Удивительно, что было это самое когда-то и у самого Красникова. И у многих других. Почти счастливое и, уж во всяком случае, спокойное и прочное.
Недели через две, когда Красников понемногу начал ходить, опираясь на костыли, вошла медсестра Аня, курносая и смешливая девчонка, и, пошарив по палате глазами, произнесла без обычной беспечной улыбки:
— Красников, вам надо в одиннадцатый кабинет. Это на первом этаже… — Помолчала, глядя на него так, точно видела впервые, спросила: — Дойдете сами, или на каталке?
— Дойду, — сказал Красников весело.
— Полотенце возьми на всякий случай, — посоветовал сосед с койки у окна, старшина второй статьи Тимохин, как раз с того охотника, на котором везли Красникова в Новороссийск, раненный во время налета немецких самолетов.
— Не надо полотенца, — все так же серьезно отвергла совет старшины медсестра. И вышла.
— Что за кабинет? — спросил Красников, натягивая на себя больничную пижаму.
— Там узнаешь.
— И нам расскажешь.
— Может, в нем особо отличившимся наливают по сто грамм перед обедом, — неслись со всех сторон жизнерадостные голоса.
— Не перепей, смотри, — мрачно посоветовал пожилой старшина-артиллерист Бабичев. — А то швы разойдутся.
На двери кабинета, расположившегося в темном ответвлении от главного коридора, между запасным выходом и красным пожарным щитом, тускло отсвечивала латунная табличка с номером «11». И никаких надписей. Да и сам коридор был каким-то мрачным и неприбранным: здесь стояли запасные рамы, ящики, пустые шкафы с запыленными стеклами. Было и отличие от прочих кабинетов: дерматиновая обивка двери, под которой угадывался толстый слой ваты.
Красников огляделся, пожал плечами, постучал.
Никто не ответил.
Он толкнул дверь, заглянул в образовавшуюся щель и увидел совсем близко от себя стол, за столом согнувшуюся фигуру человека в габардиновой гимнастерке с голубыми петлицами ВВС и одной шпалой.
— Разрешите, товарищ капитан? — спросил Красников.

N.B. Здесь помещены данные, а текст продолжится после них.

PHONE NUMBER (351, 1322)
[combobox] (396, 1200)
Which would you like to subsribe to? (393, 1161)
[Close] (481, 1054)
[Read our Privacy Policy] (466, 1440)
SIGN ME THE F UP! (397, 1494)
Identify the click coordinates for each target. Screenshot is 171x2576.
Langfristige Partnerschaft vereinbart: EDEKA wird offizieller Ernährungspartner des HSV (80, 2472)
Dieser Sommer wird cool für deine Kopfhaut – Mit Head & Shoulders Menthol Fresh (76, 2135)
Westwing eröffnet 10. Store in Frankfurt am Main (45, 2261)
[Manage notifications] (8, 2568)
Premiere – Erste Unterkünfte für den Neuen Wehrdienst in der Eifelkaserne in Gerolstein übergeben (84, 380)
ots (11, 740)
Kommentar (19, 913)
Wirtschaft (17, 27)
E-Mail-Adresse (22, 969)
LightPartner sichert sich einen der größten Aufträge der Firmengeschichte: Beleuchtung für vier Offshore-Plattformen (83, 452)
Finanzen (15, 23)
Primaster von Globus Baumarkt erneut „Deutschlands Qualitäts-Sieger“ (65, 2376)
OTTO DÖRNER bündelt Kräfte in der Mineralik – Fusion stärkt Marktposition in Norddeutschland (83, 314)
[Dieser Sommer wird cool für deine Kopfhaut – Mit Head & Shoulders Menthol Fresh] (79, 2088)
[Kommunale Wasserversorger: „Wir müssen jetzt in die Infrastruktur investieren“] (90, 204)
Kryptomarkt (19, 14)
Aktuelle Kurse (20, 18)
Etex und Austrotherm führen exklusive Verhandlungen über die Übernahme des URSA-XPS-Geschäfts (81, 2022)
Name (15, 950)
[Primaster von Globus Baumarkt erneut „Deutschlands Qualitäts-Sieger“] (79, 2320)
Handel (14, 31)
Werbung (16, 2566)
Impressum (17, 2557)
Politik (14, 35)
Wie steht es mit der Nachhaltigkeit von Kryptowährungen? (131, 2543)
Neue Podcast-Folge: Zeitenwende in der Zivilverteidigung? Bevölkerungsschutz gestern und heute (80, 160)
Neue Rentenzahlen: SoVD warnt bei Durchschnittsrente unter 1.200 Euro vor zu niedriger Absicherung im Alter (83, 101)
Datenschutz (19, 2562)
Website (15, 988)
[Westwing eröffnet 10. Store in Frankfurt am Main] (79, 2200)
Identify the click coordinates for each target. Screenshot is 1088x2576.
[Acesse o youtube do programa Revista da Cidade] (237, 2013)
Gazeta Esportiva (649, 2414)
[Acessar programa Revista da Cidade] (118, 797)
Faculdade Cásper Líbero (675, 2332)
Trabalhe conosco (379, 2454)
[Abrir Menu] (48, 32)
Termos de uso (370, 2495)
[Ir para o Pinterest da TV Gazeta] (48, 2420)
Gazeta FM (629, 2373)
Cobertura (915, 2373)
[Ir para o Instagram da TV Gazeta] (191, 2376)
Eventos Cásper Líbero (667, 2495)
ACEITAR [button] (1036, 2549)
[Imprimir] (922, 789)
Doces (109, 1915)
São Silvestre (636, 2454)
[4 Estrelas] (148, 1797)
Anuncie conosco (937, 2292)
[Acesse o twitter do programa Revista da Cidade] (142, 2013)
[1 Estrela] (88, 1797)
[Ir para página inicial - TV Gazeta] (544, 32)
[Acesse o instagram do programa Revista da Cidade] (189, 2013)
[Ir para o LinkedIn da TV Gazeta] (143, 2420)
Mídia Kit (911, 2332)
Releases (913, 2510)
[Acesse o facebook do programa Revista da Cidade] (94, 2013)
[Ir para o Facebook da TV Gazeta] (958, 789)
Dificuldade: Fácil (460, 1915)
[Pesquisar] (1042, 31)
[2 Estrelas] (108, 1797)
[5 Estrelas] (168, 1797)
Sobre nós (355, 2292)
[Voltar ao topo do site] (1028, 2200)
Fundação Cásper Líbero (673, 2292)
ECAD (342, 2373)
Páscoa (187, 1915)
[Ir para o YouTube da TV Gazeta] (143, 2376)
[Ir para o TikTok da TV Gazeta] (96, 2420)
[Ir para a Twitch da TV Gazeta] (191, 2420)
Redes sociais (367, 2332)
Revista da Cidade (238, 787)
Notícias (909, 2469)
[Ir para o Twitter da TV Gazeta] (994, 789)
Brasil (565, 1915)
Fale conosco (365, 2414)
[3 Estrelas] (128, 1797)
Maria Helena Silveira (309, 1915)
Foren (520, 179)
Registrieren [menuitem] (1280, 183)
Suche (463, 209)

Капитан поднял лысеющую голову, несколько долгих мгновений разглядывал Красникова, точно прикидывая, пускать его за порог или не пускать, так что Красников решил объяснить свой приход:
— Мне сказали: в одиннадцатый кабинет… Может, это не к вам?
— Ко мне. Заходи.
Красников вошел, представился:
— Старший сержант Красников. — И добавил не слишком уверенно: — Андрей Александрович.
— Садись, Андрей Александрович, — велел капитан и откинулся на спинку стула.
Красников с трудом опустился на краешек табурета, вытянул больную ногу, костыли прислонил к стене. Все это время капитан внимательно следил за каждым его движением.
Умостившись, Красников глянул на капитана, но тот сидел спиной к окну, за которым ярко блестела на солнце жестяная листва магнолии и ее, похожие на водяные лилии, ослепительно белые цветы, так что разглядеть лицо капитана удалось далеко не сразу. А оно ничем особенным не отличалось, разве что нос широкий и будто бы расплющенный, какими бывают носы у иных боксеров, да шея короткая, да глаза маленькие и близко посаженные друг к другу, а какого цвета глаза, не разглядишь.
Красников сразу же догадался, что этот человек из особого отдела, а голубые авиационные петлицы — это так, для маскировки, что вызвал он его, Красникова, с какой-то целью, и оттого, что капитан продолжал молча разглядывать Красникова, что во всем этом была какая-то непонятная, но пугающая тайна, Красников, человек неробкого десятка, оробел, хотя никакой вины за собой не чувствовал.